TASK PROMPT
Set down exactly the lines that run from the line with "Work (689, 33)" to the end of the data, and nothing else.

(Saved entries)

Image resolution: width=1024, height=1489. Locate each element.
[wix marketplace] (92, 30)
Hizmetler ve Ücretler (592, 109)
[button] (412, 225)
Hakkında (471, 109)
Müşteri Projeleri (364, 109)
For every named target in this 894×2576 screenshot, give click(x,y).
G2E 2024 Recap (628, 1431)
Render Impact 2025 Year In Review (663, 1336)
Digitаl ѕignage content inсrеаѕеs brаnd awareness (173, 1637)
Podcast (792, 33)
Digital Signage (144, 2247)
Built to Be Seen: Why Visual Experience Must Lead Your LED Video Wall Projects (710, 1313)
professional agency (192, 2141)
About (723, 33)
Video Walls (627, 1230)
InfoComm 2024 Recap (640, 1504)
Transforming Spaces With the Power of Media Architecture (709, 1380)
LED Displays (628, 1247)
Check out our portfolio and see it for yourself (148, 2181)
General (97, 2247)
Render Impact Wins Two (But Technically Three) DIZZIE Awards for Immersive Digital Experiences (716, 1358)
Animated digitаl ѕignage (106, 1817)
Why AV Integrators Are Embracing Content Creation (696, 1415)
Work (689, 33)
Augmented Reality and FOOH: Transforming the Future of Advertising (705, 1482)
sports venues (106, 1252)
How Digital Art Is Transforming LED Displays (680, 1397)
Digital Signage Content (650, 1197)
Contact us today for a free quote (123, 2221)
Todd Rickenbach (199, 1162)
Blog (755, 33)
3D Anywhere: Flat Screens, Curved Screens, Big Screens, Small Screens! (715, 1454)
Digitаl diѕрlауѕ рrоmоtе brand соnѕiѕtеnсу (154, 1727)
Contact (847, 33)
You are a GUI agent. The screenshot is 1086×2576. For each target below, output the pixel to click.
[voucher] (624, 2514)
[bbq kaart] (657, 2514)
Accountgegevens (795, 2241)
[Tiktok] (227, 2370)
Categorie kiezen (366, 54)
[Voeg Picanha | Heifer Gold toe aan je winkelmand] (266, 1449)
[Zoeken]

REPLY
Work (689, 33)
Augmented Reality and FOOH: Transforming the Future of Advertising (705, 1482)
sports venues (106, 1252)
How Digital Art Is Transforming LED Displays (680, 1397)
Digital Signage Content (650, 1197)
Contact us today for a free quote (123, 2221)
Todd Rickenbach (199, 1162)
Blog (755, 33)
3D Anywhere: Flat Screens, Curved Screens, Big Screens, Small Screens! (715, 1454)
Digitаl diѕрlауѕ рrоmоtе brand соnѕiѕtеnсу (154, 1727)
Contact (847, 33)
You are a GUI agent. The screenshot is 1086×2576. For each target below, output the pixel to click.
[voucher] (624, 2514)
[bbq kaart] (657, 2514)
Accountgegevens (795, 2241)
[Tiktok] (227, 2370)
Categorie kiezen (366, 54)
[Voeg Picanha | Heifer Gold toe aan je winkelmand] (266, 1449)
[Zoeken]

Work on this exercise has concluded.